Stitch now runs the full card stack—gateway, switch, and acquirer—after buying Efficacy Payments.
2 minute read
Stitch buys Efficacy to take full control of card payments in South Africa
Photo: Stitch team | Image Credit: Isaac Pang

South African fintech startup Stitch has acquired Efficacy Payments, a 9-year-old card payments startup with direct access to the national clearing system. The deal puts Stitch in full control of the card processing stack. It now acts as gateway, switch, and acquirer. For merchants, this means faster reconciliation, fewer failed transactions, and one provider to manage card payments—online or in-store.

The move makes Stitch one of the first local fintechs to offer end-to-end acquiring without a bank or third-party processor. It is now directly connected to Visa and Mastercard.

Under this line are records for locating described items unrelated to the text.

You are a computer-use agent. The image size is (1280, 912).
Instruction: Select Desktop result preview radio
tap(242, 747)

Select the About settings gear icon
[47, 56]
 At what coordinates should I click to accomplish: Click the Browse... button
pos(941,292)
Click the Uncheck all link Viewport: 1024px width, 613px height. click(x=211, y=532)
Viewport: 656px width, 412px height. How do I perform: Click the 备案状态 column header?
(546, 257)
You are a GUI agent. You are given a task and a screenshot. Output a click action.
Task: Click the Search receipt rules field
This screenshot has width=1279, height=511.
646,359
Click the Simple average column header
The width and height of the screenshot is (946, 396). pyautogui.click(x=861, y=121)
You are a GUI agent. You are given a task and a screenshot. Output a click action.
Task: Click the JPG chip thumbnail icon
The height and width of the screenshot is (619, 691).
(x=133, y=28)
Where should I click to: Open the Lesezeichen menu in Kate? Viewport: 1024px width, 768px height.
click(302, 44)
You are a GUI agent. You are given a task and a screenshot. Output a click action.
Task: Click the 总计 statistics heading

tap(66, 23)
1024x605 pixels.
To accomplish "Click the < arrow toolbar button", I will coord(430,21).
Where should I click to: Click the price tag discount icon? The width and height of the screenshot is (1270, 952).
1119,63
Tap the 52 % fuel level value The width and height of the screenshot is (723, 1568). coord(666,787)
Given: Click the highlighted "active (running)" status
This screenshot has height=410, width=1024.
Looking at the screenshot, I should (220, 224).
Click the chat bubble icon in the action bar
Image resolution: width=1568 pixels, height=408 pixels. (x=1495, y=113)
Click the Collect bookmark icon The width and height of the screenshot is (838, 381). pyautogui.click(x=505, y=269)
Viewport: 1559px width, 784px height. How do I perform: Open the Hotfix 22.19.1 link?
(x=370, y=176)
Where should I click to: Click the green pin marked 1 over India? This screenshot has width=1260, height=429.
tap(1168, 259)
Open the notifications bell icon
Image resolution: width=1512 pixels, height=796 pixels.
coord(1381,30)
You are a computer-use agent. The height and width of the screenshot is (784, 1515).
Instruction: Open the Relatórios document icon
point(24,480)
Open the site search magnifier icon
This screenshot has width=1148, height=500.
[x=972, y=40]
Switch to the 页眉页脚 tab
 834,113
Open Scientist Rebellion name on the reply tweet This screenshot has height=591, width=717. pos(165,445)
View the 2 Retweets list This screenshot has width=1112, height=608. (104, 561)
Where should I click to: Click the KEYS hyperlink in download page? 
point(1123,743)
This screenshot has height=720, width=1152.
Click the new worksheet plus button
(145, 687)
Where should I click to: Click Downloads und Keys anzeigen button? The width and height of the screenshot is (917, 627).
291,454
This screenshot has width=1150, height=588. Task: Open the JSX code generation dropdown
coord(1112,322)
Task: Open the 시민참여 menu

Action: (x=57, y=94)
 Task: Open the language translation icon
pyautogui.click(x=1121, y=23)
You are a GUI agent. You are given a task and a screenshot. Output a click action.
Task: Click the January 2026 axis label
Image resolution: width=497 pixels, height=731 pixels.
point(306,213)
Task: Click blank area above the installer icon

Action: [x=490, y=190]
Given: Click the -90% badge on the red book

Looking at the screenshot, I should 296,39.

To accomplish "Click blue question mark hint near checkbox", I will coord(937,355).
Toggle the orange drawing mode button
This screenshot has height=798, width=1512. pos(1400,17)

That cuts out extra failure points and lets Stitch roll out features faster and cheaper.

“Card processing is an essential requirement for businesses in South Africa,” said Stitch co-founder and president Junaid Dadan. “We’re excited to see the impact this will have on the way our merchants collect card payments.”

This is Stitch’s second major acquisition. Back in January, it bought ExiPay to expand into in-person payments. That deal added POS capability. Now with Efficacy, it’s taking full control of the backend.

Stitch has been expanding fast. It raised $55 million in a Series B round three months ago, bringing its total funding to $107 million since 2021. Backers include QED Investors, PayPal Ventures, Ribbit Capital—and even Trevor Noah.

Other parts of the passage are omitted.